(EXCERPTED PASSAGE Opens)
November 20, 2012
“I like addressing the mystery of identity, probably because I have a variety of identities of my own”, reported Louise Erdrich. Louise Erdrich was born in South Dakota to a mother of Ojibwe descent and a father of German ancestry. She attended a Catholic school, although identifies with the Ojibwe belief system. Erdrich’s multiple identities shapes her novel, The Last Reports on the Miracles at Little No Horse, into wrestling with the question of identity, specifically through the character of Agnes Dewitt/Father Damien. Agnes struggles with her identity throughout the novel as identities are developed and rediscovered.
Throughout the entire novel, Agnes struggles between her sensual and her spiritual self, as both Sister Cecilia and Father Damien. She seemingly blurs these two worlds together. Agnes’s passion with Chopin’s composition and playing the piano becomes a sexual experience for her; “experience(ing) a sexual climax…that nearly drove her insane”(Erdrich, 15). This struggle between Agnes’s status as a nun, someone who is suppose to abstain from any sexual or erotic activities, and her musical passion drives her to leave the covenant for she was “married and unfaithful, in her mind” (Erdrich, 21).”Agnes’s sensual personality leads her to much questioning and doubt within herself, as occurs in her affair with Father Gregory Wekkle. Gregory knows himself and knows his love for Agnes is a good love, for “he tortured himself in his prayers to find evil in his actions, but knew only harmony and righteous peace” (Erdrich, 204). Agnes, on the other hand, looked to her Catholic teachings that tells her that extramarital sex is as mortal sin; however, “her desire was one with a kind regard that fell both sinless and irresistible (Erdrich, 204).” Agnes can’t bring herself to honestly feel bad about what her and Gregory are doing. This questioning places Agnes again between her two conflicting identities, the sensual, erotic identity and the religious, spiritual identity. In an interview, Louise Erdrich comments on this mixing between the sensual, erotic personality and the spiritual realm; “ I believe that the faith is erotic in the sense that our yearning is toward union, toward the absolute. I interpret erotic to be a much more inclusive and embracing word than, say, purely sexual (Bookbrowse).”
(EXCERPTED PASSAGE Closes)
(PROVIDED INFORMATION Opens)
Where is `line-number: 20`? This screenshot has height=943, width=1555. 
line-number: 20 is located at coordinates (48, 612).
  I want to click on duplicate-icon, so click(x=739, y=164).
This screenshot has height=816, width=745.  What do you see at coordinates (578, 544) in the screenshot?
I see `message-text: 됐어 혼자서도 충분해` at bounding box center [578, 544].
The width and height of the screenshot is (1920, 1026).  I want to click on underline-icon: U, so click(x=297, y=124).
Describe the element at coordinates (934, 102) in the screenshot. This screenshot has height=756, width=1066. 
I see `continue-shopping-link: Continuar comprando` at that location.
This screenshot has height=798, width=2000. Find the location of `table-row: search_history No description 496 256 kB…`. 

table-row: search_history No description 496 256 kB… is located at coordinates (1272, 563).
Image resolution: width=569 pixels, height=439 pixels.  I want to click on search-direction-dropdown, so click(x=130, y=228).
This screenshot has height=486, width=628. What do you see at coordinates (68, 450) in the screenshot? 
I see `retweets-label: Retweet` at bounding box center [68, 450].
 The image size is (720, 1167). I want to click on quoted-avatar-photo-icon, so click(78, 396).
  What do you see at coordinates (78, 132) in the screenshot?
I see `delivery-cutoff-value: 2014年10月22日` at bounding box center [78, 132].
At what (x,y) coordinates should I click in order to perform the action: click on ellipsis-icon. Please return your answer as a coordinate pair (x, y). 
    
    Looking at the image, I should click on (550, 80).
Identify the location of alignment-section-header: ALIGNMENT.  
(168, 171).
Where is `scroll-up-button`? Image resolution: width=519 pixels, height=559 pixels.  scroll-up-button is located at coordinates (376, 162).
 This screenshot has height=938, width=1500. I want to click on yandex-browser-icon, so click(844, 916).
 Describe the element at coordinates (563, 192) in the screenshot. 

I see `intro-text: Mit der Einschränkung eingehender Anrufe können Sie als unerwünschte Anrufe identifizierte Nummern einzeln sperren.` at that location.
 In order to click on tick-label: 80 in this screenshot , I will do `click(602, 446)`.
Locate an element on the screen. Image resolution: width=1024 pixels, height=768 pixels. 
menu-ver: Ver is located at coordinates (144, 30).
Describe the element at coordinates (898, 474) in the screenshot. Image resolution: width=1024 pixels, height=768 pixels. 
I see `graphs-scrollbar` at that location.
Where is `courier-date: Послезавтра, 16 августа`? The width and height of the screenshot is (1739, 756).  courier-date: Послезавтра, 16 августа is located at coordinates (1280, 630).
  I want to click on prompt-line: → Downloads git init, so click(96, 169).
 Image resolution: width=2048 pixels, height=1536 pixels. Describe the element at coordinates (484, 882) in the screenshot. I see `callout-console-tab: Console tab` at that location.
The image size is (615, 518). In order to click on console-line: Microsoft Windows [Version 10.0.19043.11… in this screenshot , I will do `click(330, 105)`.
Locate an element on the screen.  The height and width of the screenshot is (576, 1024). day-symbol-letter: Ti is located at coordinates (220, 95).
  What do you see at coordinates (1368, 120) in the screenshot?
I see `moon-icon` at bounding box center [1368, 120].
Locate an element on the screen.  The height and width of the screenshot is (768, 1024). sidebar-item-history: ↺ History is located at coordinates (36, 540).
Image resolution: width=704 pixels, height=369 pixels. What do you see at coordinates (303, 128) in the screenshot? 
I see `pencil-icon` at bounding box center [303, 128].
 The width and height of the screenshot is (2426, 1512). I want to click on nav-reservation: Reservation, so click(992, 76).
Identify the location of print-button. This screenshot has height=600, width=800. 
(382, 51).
(PROVIDED INFORMATION Closes)
Resume the essay on Agnes's conflicting identities in Erdrich's novel, picking up after its last sentence.

Agnes’s physical transformation occurs after the flood when she finds Father Damien dead. She physically changes and swaps her look with Father Damien’s appearance:
Her heavy nightgown was his shroud. His clothing, his cassock, and the small
bundle tangled about him, a traveler’s pouch tied underneath all else, Agnes
put on in the exact order he had worn them. A small sharp knife in that
traveler’s pocket was her barber’s scissors---she trimmed off her hair and
then she buried it with him as though, even this pitiable, he was the keeper of
her old life (Erdrich, 44). She left her identity of Sister Cecilia and Agnes Dewitt behind and fully took on the character of Father Damien, establishing “some rules to assist in [her] transformation” making sure she was consistent with the male gender (Erdrich, 74). Everything that made her who she was became forgotten, as she fully took on a completely new, male identity. Despite her gender change, Ages realizes that the definitions of male and female are inadequate to describe someone’s true being or identity. As Agnes/Father Damien simultaneously exists as both male and female, “where was the real self? It came to her that both Sister Cecilia and then Agnes were as heavily manufactured of gesture and pose, as was Father Damien. And within this, what sifting of identity was she? What mote? What nothing?” (Erdrich, 76). As she becomes Father Damien, she feels a pang, a loss, an eerie rocking between genders” (Erdrich, 78). Agnes then decides to fully embrace Father Damien as her own identity and...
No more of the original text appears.